(Records contained in a dataset)
------------

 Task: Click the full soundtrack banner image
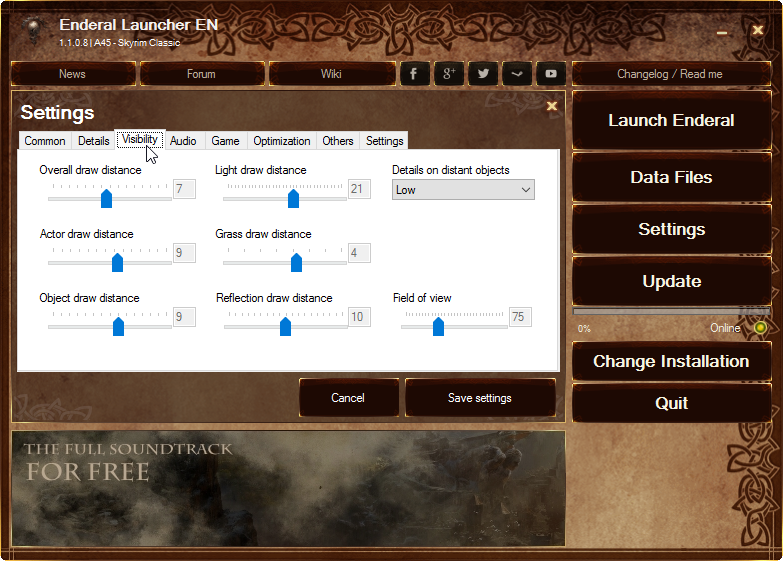click(x=288, y=488)
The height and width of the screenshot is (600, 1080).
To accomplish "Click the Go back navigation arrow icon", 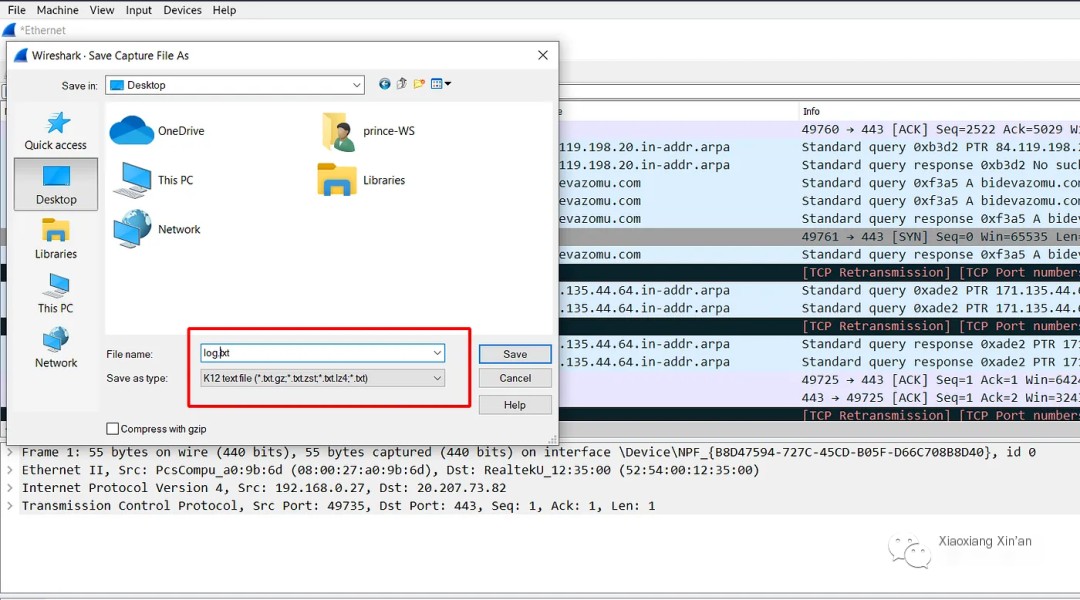I will [x=384, y=84].
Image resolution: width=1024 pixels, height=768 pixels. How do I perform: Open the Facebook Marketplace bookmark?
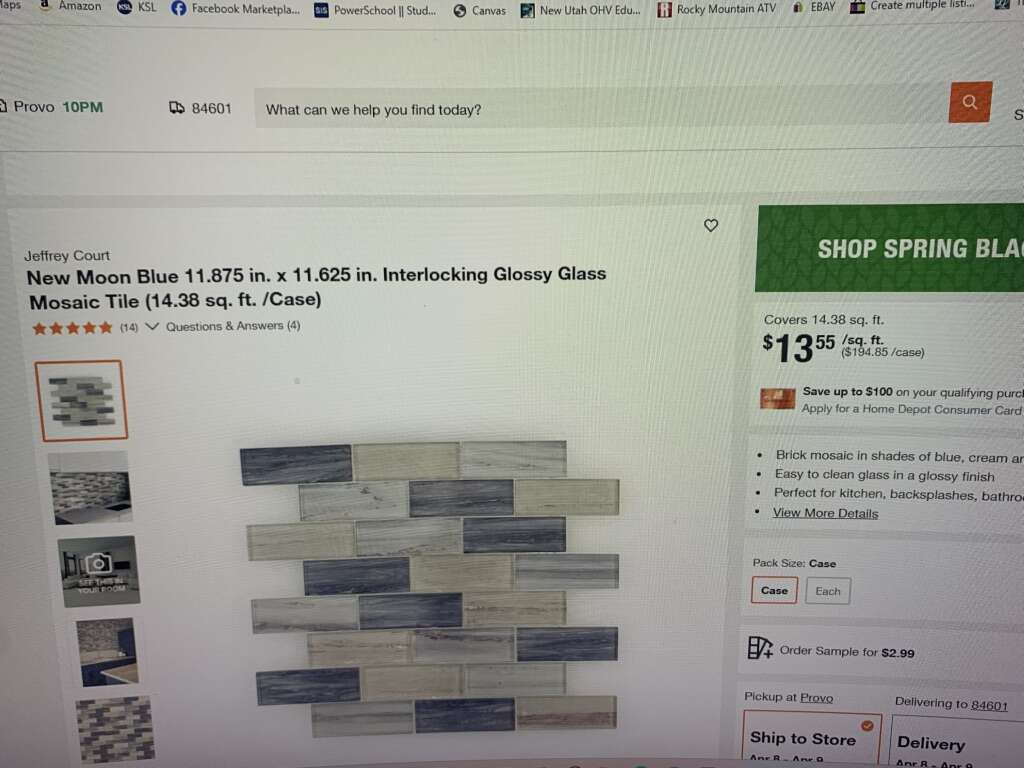coord(236,9)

------------

Omit the pictures and please write out exactly the lines between the one containing "Image resolution: width=1024" and the last line of the entries, both included.

Image resolution: width=1024 pixels, height=768 pixels. How do I perform: Open the Facebook Marketplace bookmark?
coord(236,9)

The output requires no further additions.